Famously called as 'the godfather of world music' by George Harrison, the influential Indian musician Ravi Shankar was revered in his homeland and credited with bringing the sounds of the Indian raga to the West. He collaborated with artists and composers including Philip Glass,Yehudi Menuhin and John Coltrane. His own works married musical traditions of East and West.
Ravi Shankar's association with Southbank Centre goes back more than 60 years to his first performance in Royal Festival Hall in 1958 which began a lifelong relationship with the venue, including several performances and significant premieres over the years. To celebrate his awe-inspiring life and legacy, Southbank Centre is presenting Shankar 100, a special programme of concerts and projects throughout his centenary year, developed in consultation with his wife Sukanya and daughter and Southbank Centre Associate Artist Anoushka Shankar.
More than 100 dancers chosen by Ravi Shankar’s wife Sukanya Shankar will open the Ravi Shankar Centenary concert with musicians from India and around the world performing alongside Anoushka Shankar, her half-sister Norah Jones and Nitin Sawhney. The public programme is supported by Olivia and Dhani Harrison and the Material World Foundation.
After 18 years, Akram Khan will be returning with his company's first full-length dance production, Kaash, created in 2002 in collaboration with visual artist Anish Kapoor and composer Nitin Sawhney. The London Philharmonic Orchestra with Zubin Mehta and Anoushka Shankar will rediscover Ravi Shankar’s Raga-Mala in Mehta Conducts Shankarankar.
Amass Sitarathon workshop, a chance to create rangoli art and a dance workshop with Sujata Banerjee Dance Company will take place at Southbank Centre for their celebration called Shankar 100.
Highlights from the Ravi Shankar Archives exploring the life and legacy of a global musical icon in a show viz. Indian Sun will be showcasing significant items belonging to Shankar including personal belongings that accompanied him on stage for his last performance in 2012 and a unique, rare custom-made Kanai Lal sitar will be performed. This intimate display also contains archive photographs, unseen film footage and correspondence between Shankar and George Harrison giving audiences a new understanding of Shankar’s word.
A series of film screenings curated by Anoushka Shankar in partnership with the BFI including Alice in Wonderland, Monterey Pop, Pather Panchaliand Raga: A Film Journey Into the Soul of India will be filmed.

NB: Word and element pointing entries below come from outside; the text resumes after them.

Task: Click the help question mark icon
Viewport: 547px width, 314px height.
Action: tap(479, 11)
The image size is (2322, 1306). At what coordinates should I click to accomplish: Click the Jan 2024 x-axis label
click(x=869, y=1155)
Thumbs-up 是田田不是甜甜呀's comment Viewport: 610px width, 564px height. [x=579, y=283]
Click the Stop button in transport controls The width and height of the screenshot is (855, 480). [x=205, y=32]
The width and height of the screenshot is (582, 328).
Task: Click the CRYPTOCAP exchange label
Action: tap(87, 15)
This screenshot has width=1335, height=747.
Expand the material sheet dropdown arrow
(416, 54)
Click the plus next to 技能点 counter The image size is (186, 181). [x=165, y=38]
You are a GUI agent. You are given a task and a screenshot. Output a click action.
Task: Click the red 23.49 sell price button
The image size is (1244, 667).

Gillian Moore CBE, Director of Music, Southbank Centre said, "Shankar 100 is a true celebration of a musician who brought the great tradition of Indian Classical Music to a global audience. We are privileged to honour Shankar’s life and legacy with a programme including concerts with the London Philharmonic Orchestra, performances from Akram Khan Company and free workshops around the Southbank Centre site. Women take the lead with Anoushka Shankar, Sukanya Shankar and Norah Jones contributing to the centenary events and later in the year, Sitar Fest showcasing the brilliant female sitarists who are continuing to explore the instrument so closely associated with the great sitar maestro.
"Our neighbours at the BFI celebrate Ravi Shankar’s legacy as a film composer, and in November, Ravi Shankar’s friend Zubin Mehta conducts London Philharmonic Orchestra and Anoushka Shankar 40 years after Mehta collaborated with her father on the world premiere of his Raga-Mālā."